EL CORRER DE LOS DIAS
Los años de Harina, “La vieja meona”
Los años determinan los cambios de la memoria, o mejor, las interpretaciones que la misma produce sobre un hecho del pasado.
Durante mis años de infancia existieron hábitos que ahora vienen transformados, interpretados según mis actuales y nuevas visiones del recuerdo. Nada de lo que recordamos es estable, por eso el recuerdo iterativo es siempre otro. Tendemos a recordar modificando, ya sea porque a ese recuerdo se adiciona algo nuevo que antes no habíamos tomado en cuenta, o bien porque deseamos, esta vez creando una nueva forma de recordar, adornar el pasado para hacerlo más preciso o tal vez más poético,.
No sé por qué me llegan los recuerdos de una pobre mujer a la que los muchachos del barrio de Villa Francisca conocíamos con el apodo, casi industrial, de Harina; era una anciana, una mujer madura, de tez oscura y vestimenta blanca. Se decía que Harina era una bruja, otros afirmaban que era cocola y que había perdido el juicio. Nada de ello parecía ser cierto.
Deambulaba por las calles del barrio y era parte de lo que se combatía con un pasaje para el Manicomio en la Era de Trujillo.
Pero cómo calificar a esta extraña loca, cocola, bruja, si nunca nadie la escuchó hablar, si nadie la vio en una actividad religiosa o en alguna ceremonia de orden esotérico, si nadie supo nunca donde vivía y si además nadie sabía de donde venía la costumbre de vestirse de blanco, como una vieja vestal de los barrios, y donde adquirió aquel gorro similar al que aparecía en los recipientes de la Harina del Negrito, en cuyo frente un señor también de tez oscura, con tocado de cocinero, era el signo de la misma creo que un producto de la marca Duryea, entonces importado y muy común entre las madres jóvenes de la época como alimento para los niños de toda la ciudad capital.
Harina, pues, no tenía ni nombre, ni historia; su firma eran las huellas que dejaban sus sandalias maltrechas en el caliche callejero. Llevaba siempre una especie de saco en el cual no se sabía qué objetos portaba, y sus posibles palabras podrían haber sido de desaliento, porque cuando lo voceábamos “¡Harina, Vieja Meona!”, debido a su intenso vaho a los orines que su incontinencia producía, se detenía en su lento caminar, miraba hacia los insultadores y con gesto animoso, haciendo la señal de la cruz, quizás adivinábamos el moviente de los labios enviándonos más que un insulto una bendición.
Era el mismo gesto nacido de su rostro sonriente cuando alguna vecina, en su trayecto la obsequiaba con un vaso de agua fresca, o con un pan del día anterior.

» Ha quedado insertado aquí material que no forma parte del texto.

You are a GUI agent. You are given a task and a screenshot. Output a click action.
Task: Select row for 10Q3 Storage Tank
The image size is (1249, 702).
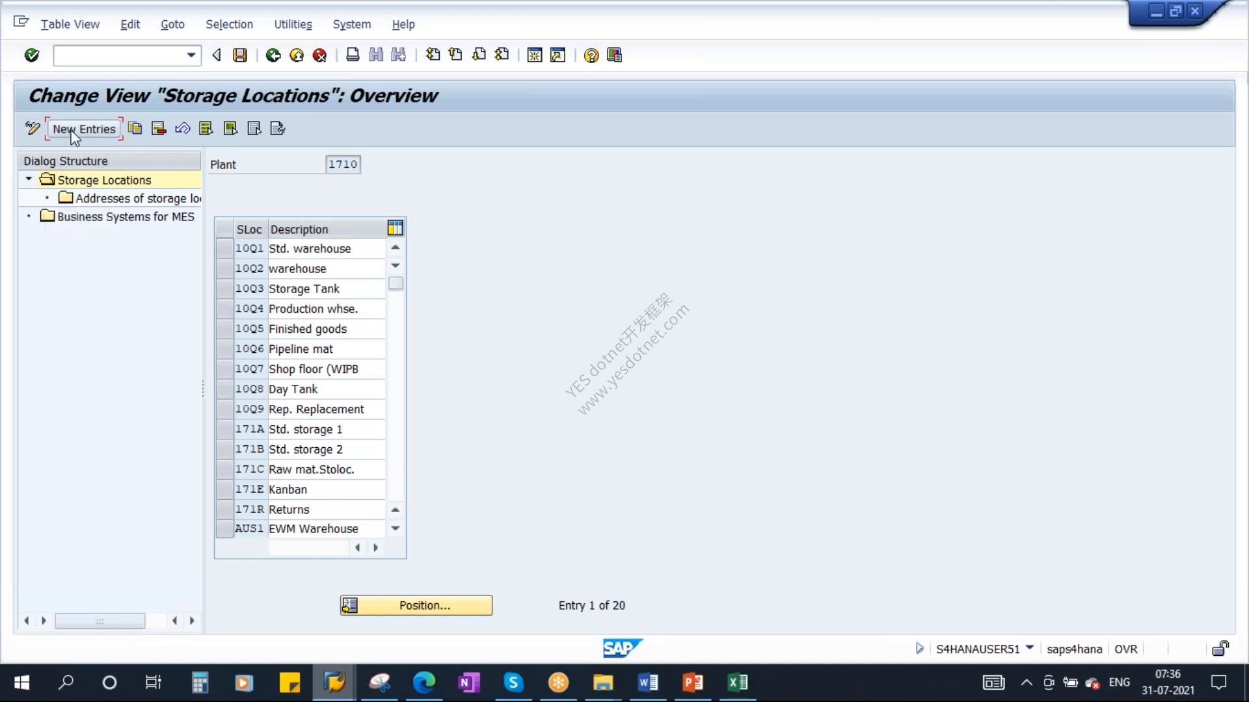click(224, 289)
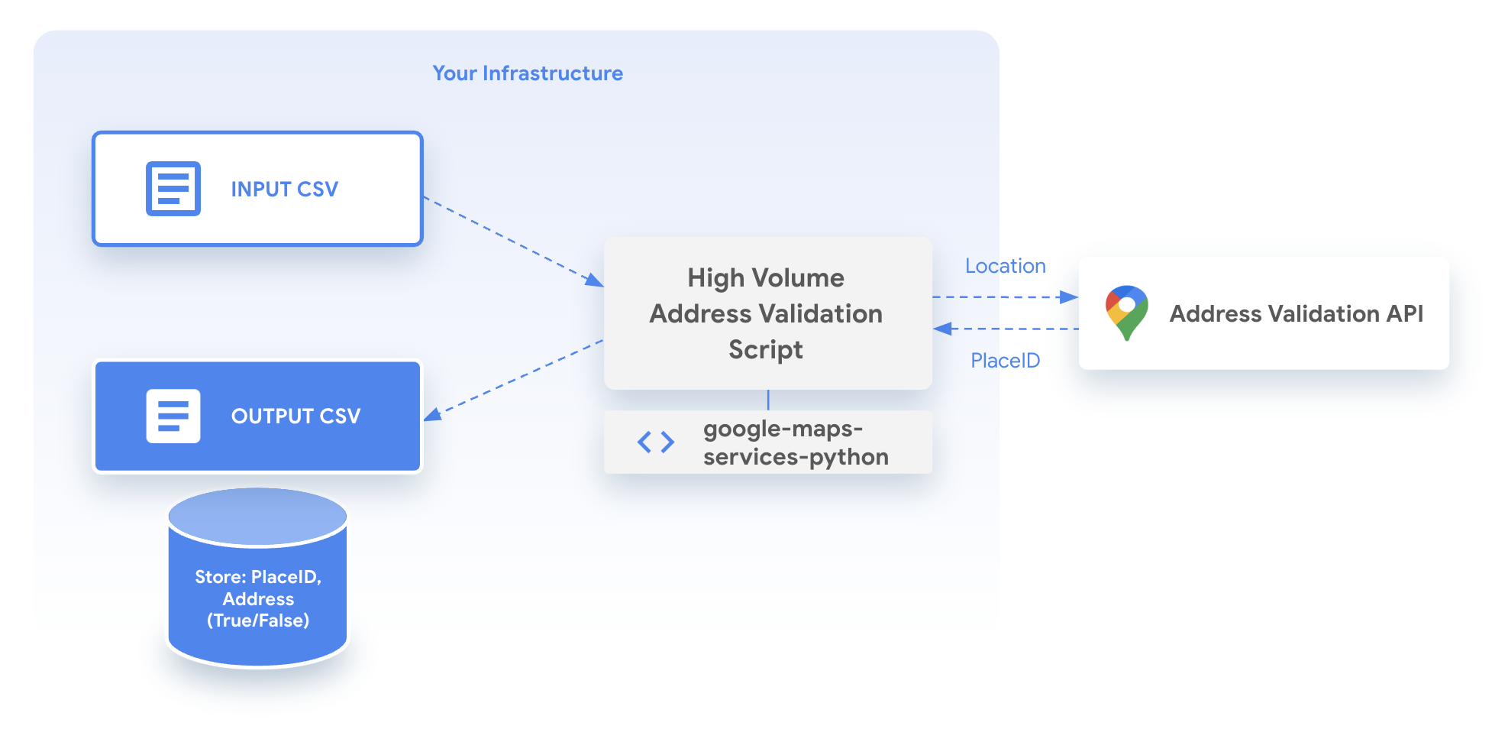
Task: Click the Location arrowhead entering Address Validation API
Action: 1069,297
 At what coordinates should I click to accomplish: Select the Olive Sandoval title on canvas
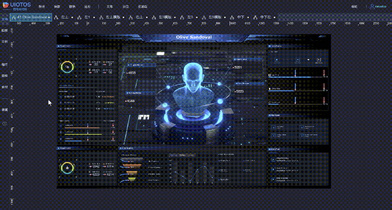point(194,37)
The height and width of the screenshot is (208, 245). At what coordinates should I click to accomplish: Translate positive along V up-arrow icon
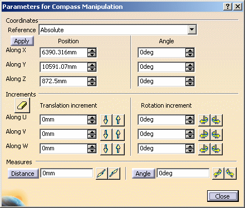118,134
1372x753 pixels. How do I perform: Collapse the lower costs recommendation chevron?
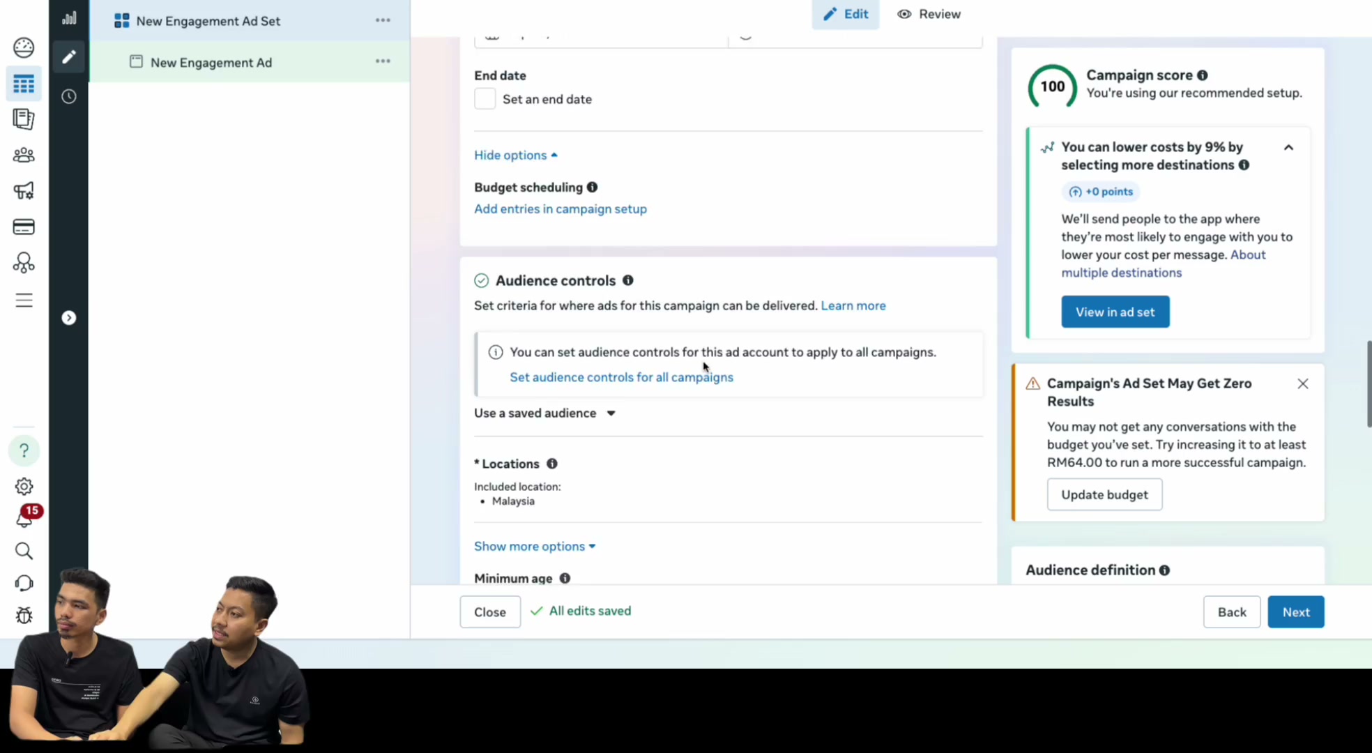1288,147
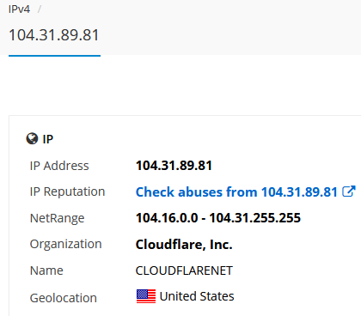Click the IP section heading text
The image size is (361, 316).
(48, 139)
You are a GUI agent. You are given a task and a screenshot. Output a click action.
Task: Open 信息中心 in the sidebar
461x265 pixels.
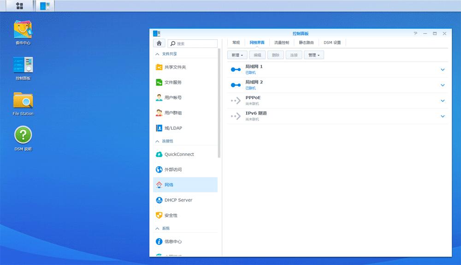click(x=173, y=241)
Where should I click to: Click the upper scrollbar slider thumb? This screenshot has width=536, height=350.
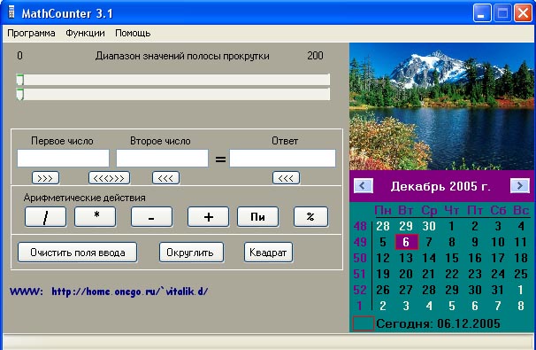pos(19,80)
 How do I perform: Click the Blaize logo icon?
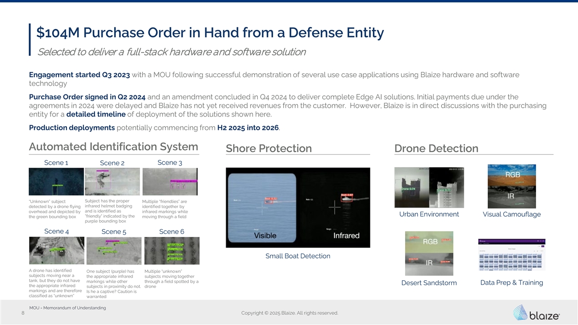point(522,313)
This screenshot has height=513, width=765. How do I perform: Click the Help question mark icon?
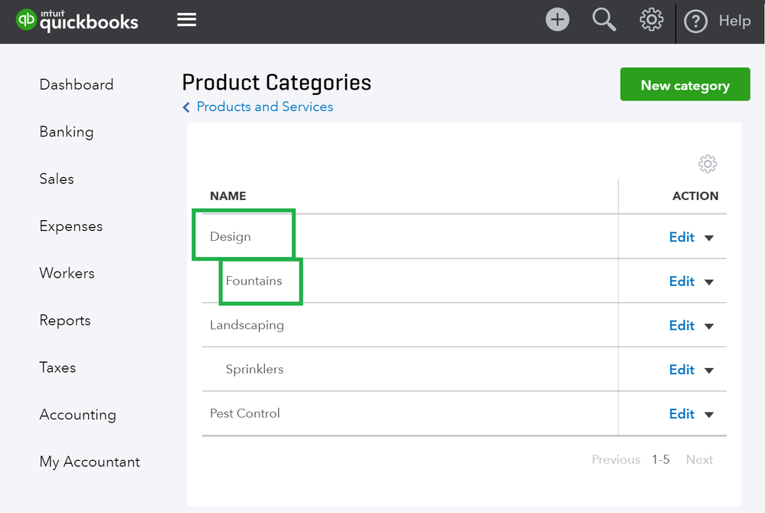pyautogui.click(x=695, y=22)
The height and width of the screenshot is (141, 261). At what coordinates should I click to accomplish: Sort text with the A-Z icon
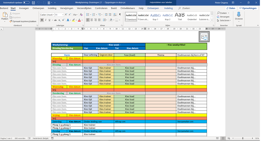coord(115,14)
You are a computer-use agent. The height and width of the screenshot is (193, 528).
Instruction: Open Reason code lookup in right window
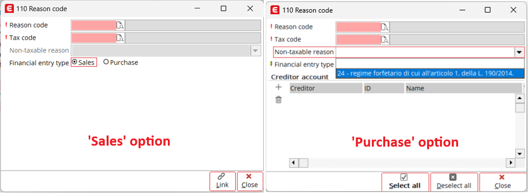click(385, 27)

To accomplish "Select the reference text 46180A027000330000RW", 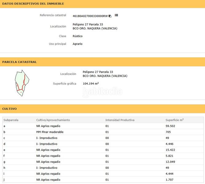I will (x=90, y=16).

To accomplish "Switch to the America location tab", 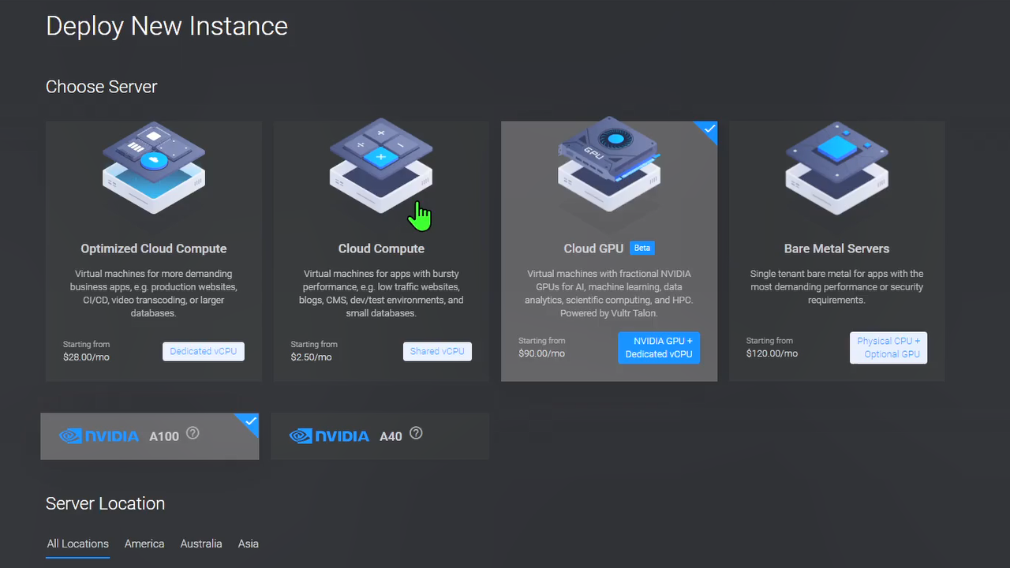I will [x=144, y=544].
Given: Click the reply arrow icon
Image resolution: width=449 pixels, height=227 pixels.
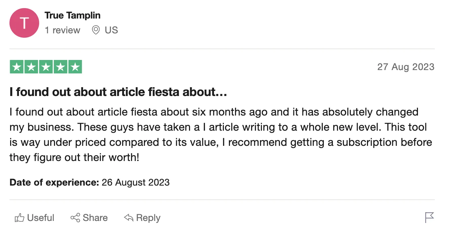Looking at the screenshot, I should [129, 218].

Han sido muchas las veces en las que he intentado recrear su imagen dándole vida, la vida diferente que un imaginador puede encontrar para salvar del olvido un recuerdo y transformarlo en personaje. Harina es uno de esos proyectos que podrían formar parte de un cuento, de una novela barrial. Muchos de los sabihondos de Villa Francisca decían que Harina recogía en casa de los ricos los regalos que entregaría a la Vieja Belén para donar en las fiestas navideñas; otros consideraban que había nacido en uno de los campos cañeros de San Pedro de Macorís, y que buscaba a Masón, su esposo desaparecido en un naufragio. Preguntado don Manuel Saladino, capitán de Goleta habitante de la calle Jacinto de la Concha, decía haber oído esa noticia.
La verdad es que a finales de los años cincuenta Harina había desaparecido del barrio. Alguien dijo que la habían visto, muy anciana, transitando por las calles de Borojol. Pienso ahora en cuales serían los cuentos, que como aconteciera antes entre nosotros, su presencia desencadenaría entre los muchachos del Timbeque, las orillas del caudaloso río Ozama.